Le prix des aliments est une préoccupation majeure.

L'inflation des prix alimentaires est restée une préoccupation majeure à l'échelle nationale, l'État de Kogi enregistrant le taux le plus élevé (53,021 TP3T), suivi des États de Niger (43,831 TP3T) et de Benue (40,831 TP3T).
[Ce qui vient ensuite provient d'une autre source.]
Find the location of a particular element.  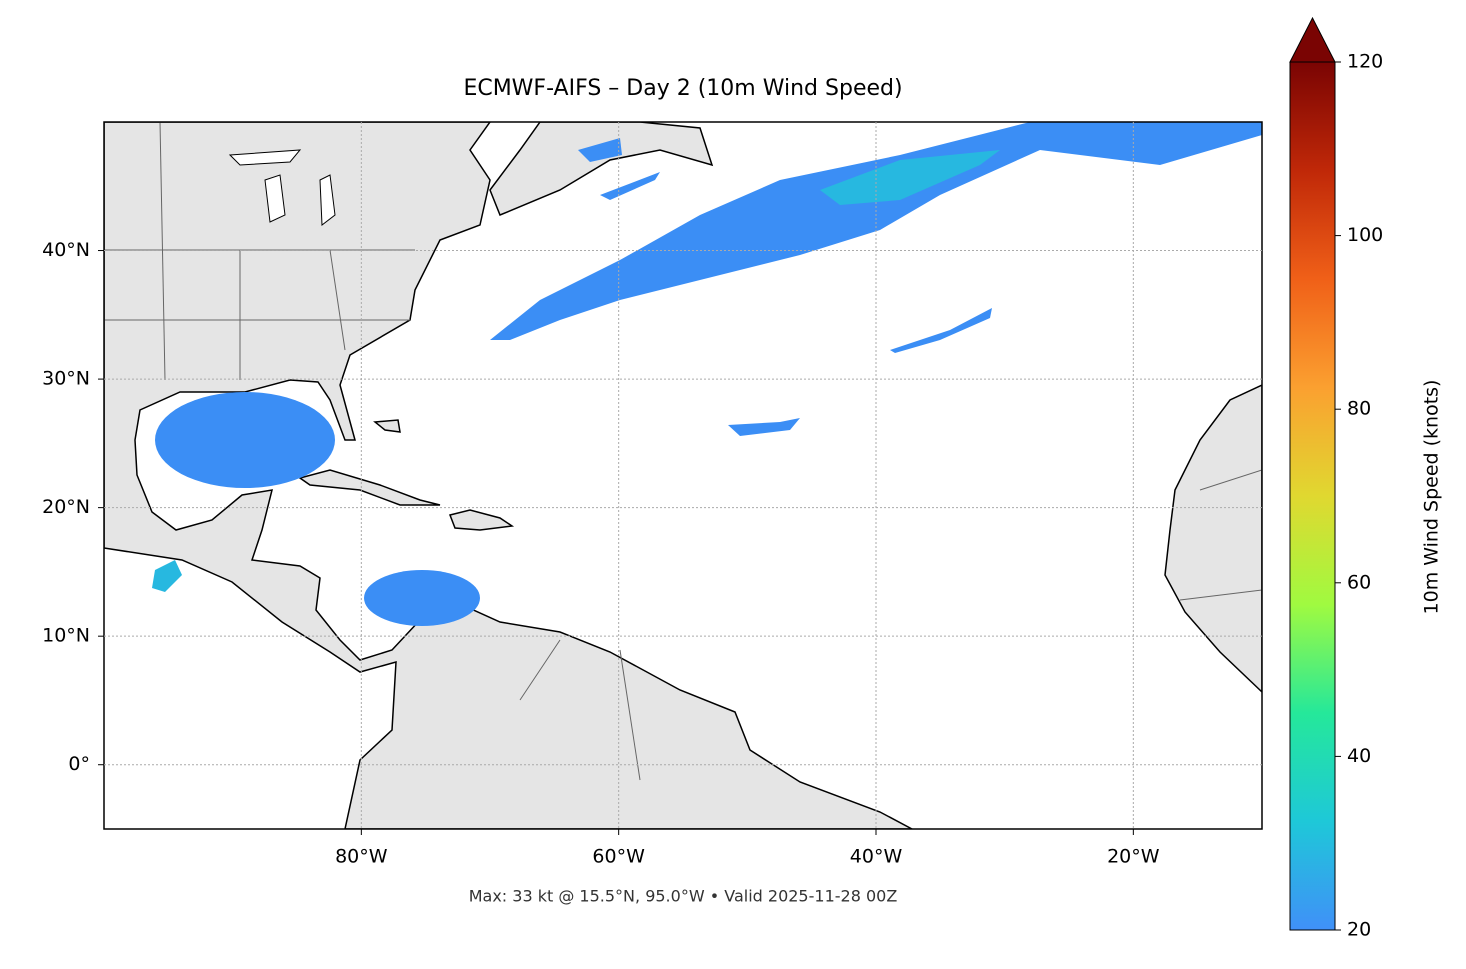

colorbar-tick-label: 100 is located at coordinates (1365, 235).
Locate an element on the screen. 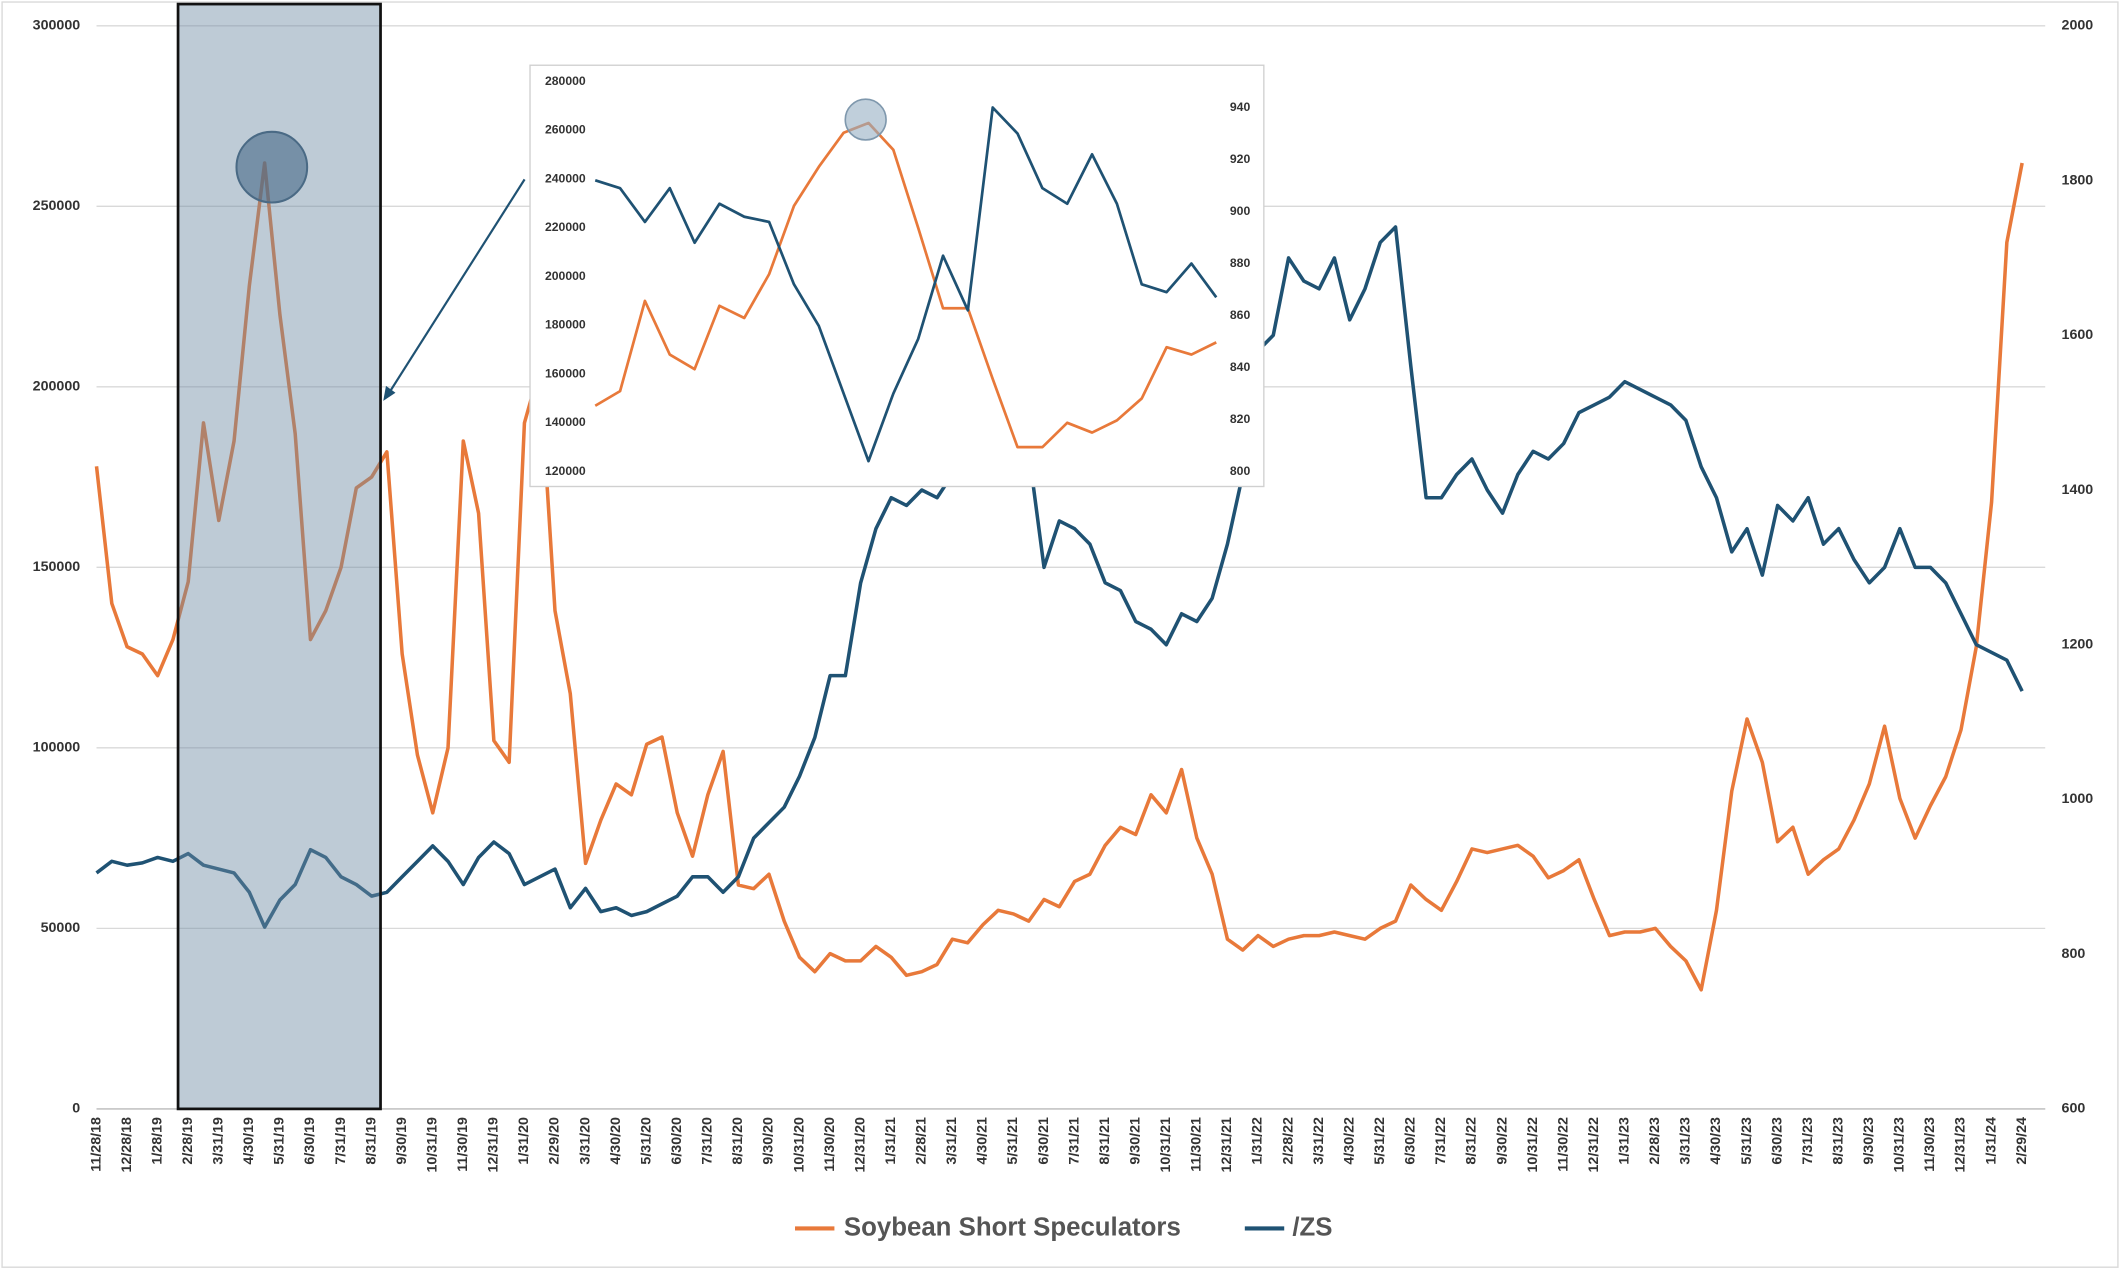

Le Territoire de la capitale fédérale a également enregistré une inflation des prix alimentaires supérieure à 401 TP3T, tandis que plusieurs autres États ont enregistré des taux d'inflation supérieurs à 301 TP3T.

Bien que le taux d'inflation annuel des prix alimentaires au niveau national ait été de 17,521 TP3T, le taux d'inflation mensuel des prix alimentaires s'est accéléré à 3,751 TP3T, sous l'effet de la hausse des prix des produits alimentaires de base, notamment les tomates, les poivrons frais, les écrevisses, le bœuf, les ignames, le garri, la farine de manioc, les pois à œil noir et les pommes de terre.

Le Bureau national des statistiques (NBS) a noté que les chiffres de l'inflation ne devraient pas être utilisés pour faire des comparaisons directes de prix entre les États, étant donné les différents modèles de dépenses de consommation et le poids des biens et services d'un État à l'autre.

Commentant les dernières données, le Dr Muda Yusuf, PDG du Centre pour la promotion de l'entreprise privée, a déclaré que le rapport reflète une stabilité relative du taux d'inflation global, mais il a averti que l'aggravation de l'inflation des prix alimentaires continue de constituer le plus gros fardeau pour les ménages nigérians.

Hausse des prix : aggravation de la crise de la pauvreté

Selon Youssef, la hausse des prix alimentaires continue de miner le pouvoir d'achat, d'aggraver la pauvreté et d'exacerber l'insécurité alimentaire, malgré l'amélioration des perspectives en matière d'inflation globale.

Il soutient que le défi inflationniste du Nigéria découle principalement de facteurs structurels — notamment l’insécurité, les coûts élevés du transport et de la logistique, la hausse des prix de l’énergie, le coût élevé des engrais, les perturbations de la chaîne d’approvisionnement et l’inflation importée — et non de la seule politique monétaire.

Yusuf a ajouté que les derniers chiffres ne justifient pas que la banque centrale nigériane prenne de nouvelles mesures de resserrement monétaire, appelant plutôt les autorités à privilégier les réformes structurelles qui stimuleraient la production alimentaire, réduiraient les coûts de production et de logistique, renforceraient les capacités de raffinage locales et amélioreraient la productivité globale dans divers secteurs de l'économie.